Humans have devastated seabird colonies in many parts of the world by excessive hunting for food and feathers and by introducing mammals such as cats and rats to otherwise secure nesting islands. Worldwide, 23 percent of all seabird species are globally threatened. In North America, coastal development is a growing concern as the human population is becoming increasingly concentrated, with 70 percent of the United States’ population living within 100 miles of the coast.

Although seabird nesting islands seem safe due to their remoteness, they are intimately connected to human activities.

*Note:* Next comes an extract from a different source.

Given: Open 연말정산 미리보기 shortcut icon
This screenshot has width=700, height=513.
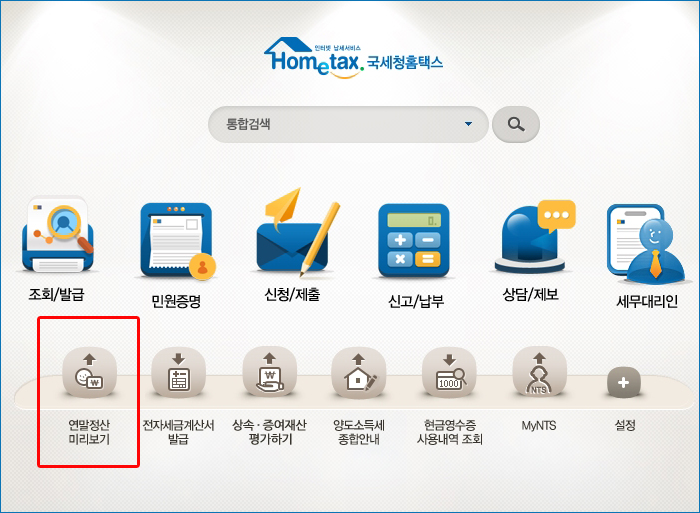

For example, Maine seabird nesting islands are affected by large populations of herring and great black-backed gulls that benefit from garbage and fisheries waste practices hundreds of miles from nesting islands. As large gulls increase in number, they deter smaller, migratory seabirds such as puffins and terns from nesting on many of their historic nesting islands.

The Project Puffin Visitor Center is located at 311 Main Street in Rockland and offers visitors an easy-access storefront center to learn about Audubon’s Project Puffin and other seabird-conservation projects in Maine and to find out where and how to see Maine birds and other wildlife. Among the center’s retail products and educational exhibits is a continuous, big-screen Web broadcast of real-time images and sounds of puffins transmitted by a robotic on-island “puffin cam” that visitors can operate remotely from the center.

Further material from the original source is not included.